Objective  To examine associations of impaired olfaction with incident MCI subtypes and progression from MCI subtypes to AD dementia.

Design, Setting, and Participants  Participants enrolled in the population-based, prospective Mayo Clinic Study of Aging between 2004 and 2010 were clinically evaluated at baseline and every 15 months through 2014. Participants (N = 1630) were classified as having normal cognition, MCI (amnestic MCI [aMCI] and nonamnestic MCI [naMCI]), and dementia. We administered the Brief Smell Identification Test (B-SIT) to assess olfactory function.

Main Outcomes and Measures  Mild cognitive impairment, AD dementia, and longitudinal change in cognitive performance measures.

Results  Of the 1630 participants who were cognitively normal at the time of the smell test, 33 died before follow-up and 167 were lost to follow-up. Among the 1430 cognitively normal participants included, the mean (SD) age was 79.5 (5.3) years, 49.4% were men, the mean duration of education was 14.3 years, and 25.4% were APOE ε4 carriers. Over a mean 3.5 years of follow-up, there were 250 incident cases of MCI among 1430 cognitively normal participants. We observed an association between decreasing olfactory identification, as measured by a decrease in the number of correct responses in B-SIT score, and an increased risk of aMCI. Compared with the upper B-SIT quartile (quartile [Q] 4, best scores), hazard ratios (HRs) (95% CI) were 1.12 (0.65-1.92) for Q3 (P = .68); 1.95 (1.25-3.03) for Q2 (P = .003); and 2.18 (1.36-3.51) for Q1 (P = .001) (worst scores; P for trend <.001) after adjustment for sex and education, with age as the time scale. There was no association with naMCI. There were 64 incident dementia cases among 221 prevalent MCI cases.
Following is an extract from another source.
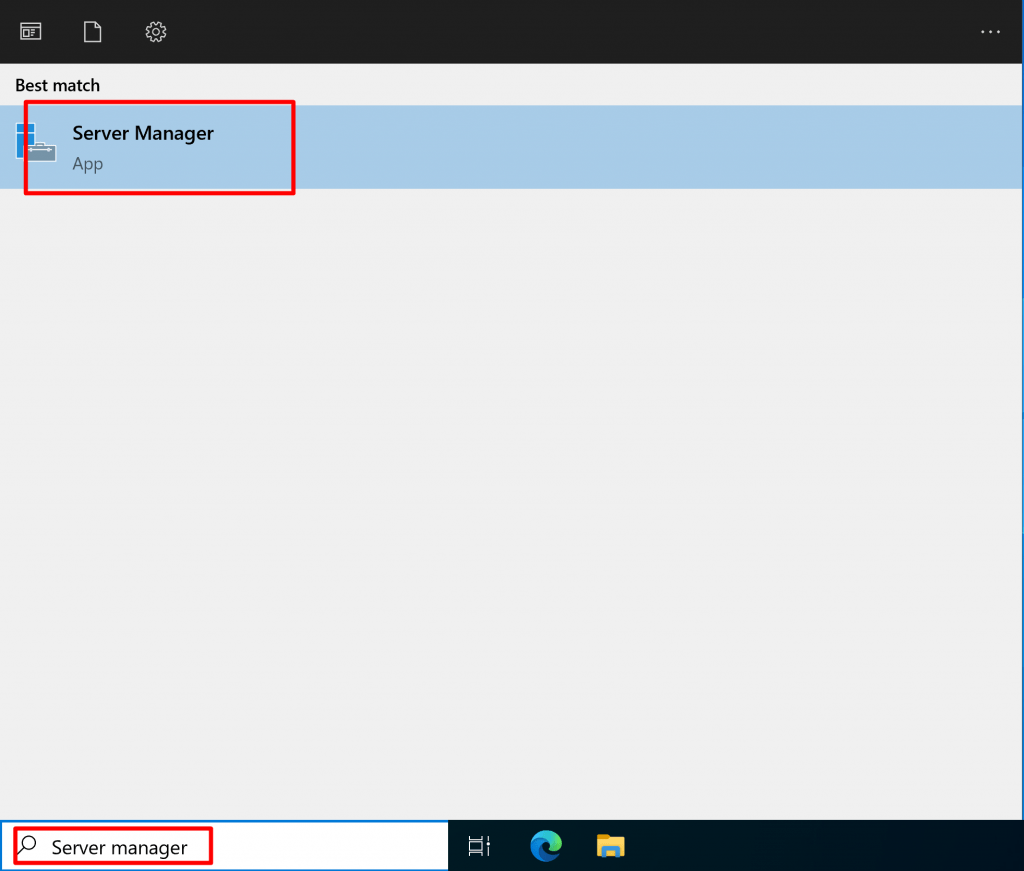The height and width of the screenshot is (871, 1024).
Task: Click highlighted result row right of the red box
Action: pyautogui.click(x=650, y=147)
The B-SIT score also predicted progression from aMCI to AD dementia, with a significant dose-response with worsening B-SIT quartiles. Compared with Q4, HR (95% CI) estimates were 3.02 (1.06-8.57) for Q3 (P = .04); 3.63 (1.19-11.10) for Q2 (P = .02); and 5.20 (1.90-14.20) for Q1 (P = .001). After adjusting for key predictors of MCI risk, B-SIT (as a continuous measure) remained a significant predictor of MCI (HR, 1.10 [95% CI, 1.04-1.16]; P < .001) and improved the model concordance.
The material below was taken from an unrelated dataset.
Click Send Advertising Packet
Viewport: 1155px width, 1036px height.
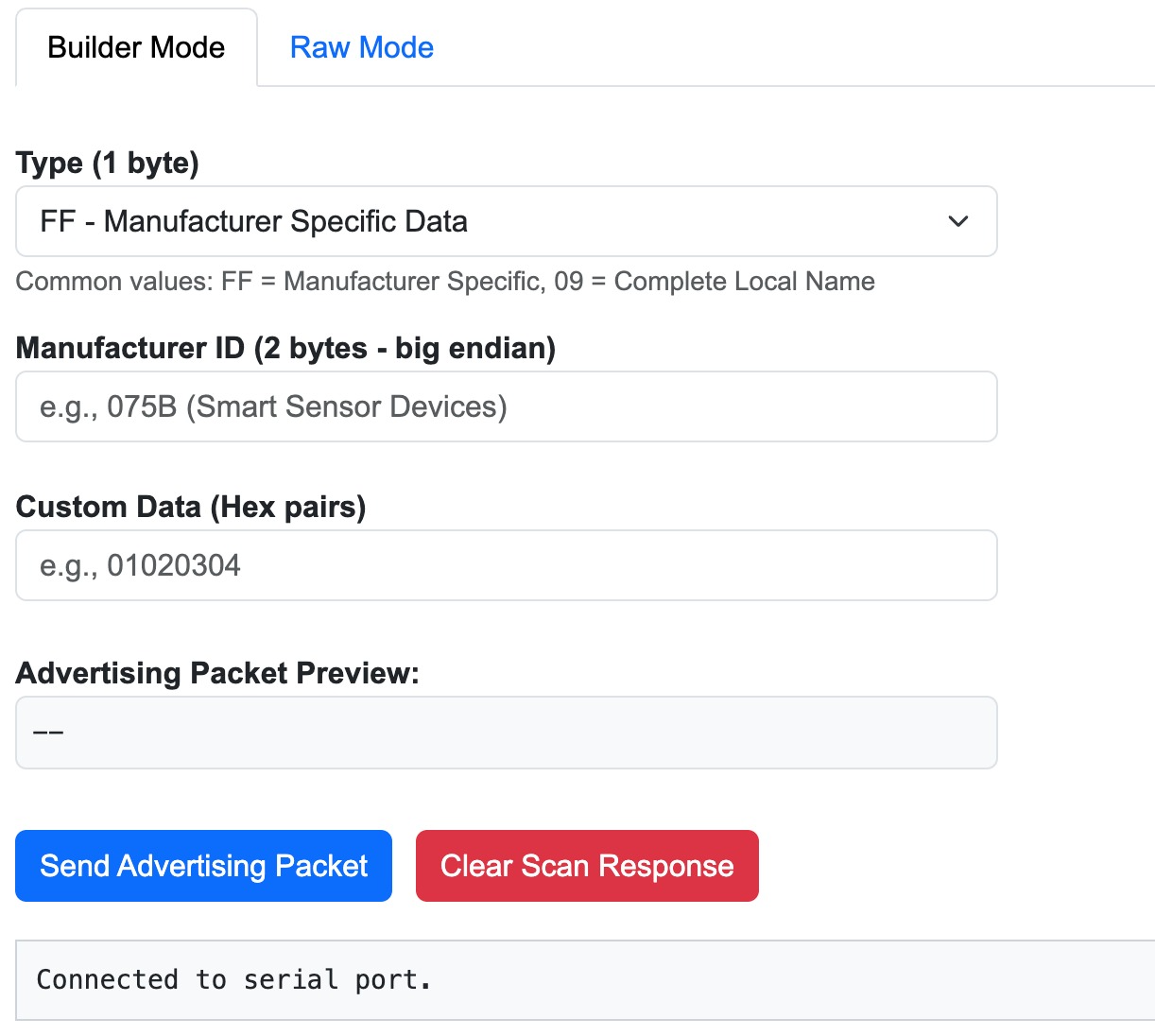(x=202, y=865)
Conclusions and Relevance  Olfactory impairment is associated with incident aMCI and progression from aMCI to AD dementia. These findings are consistent with previous studies that have reported associations of olfactory impairment with cognitive impairment in late life and suggest that olfactory tests have potential utility for screening for MCI and MCI that is likely to progress.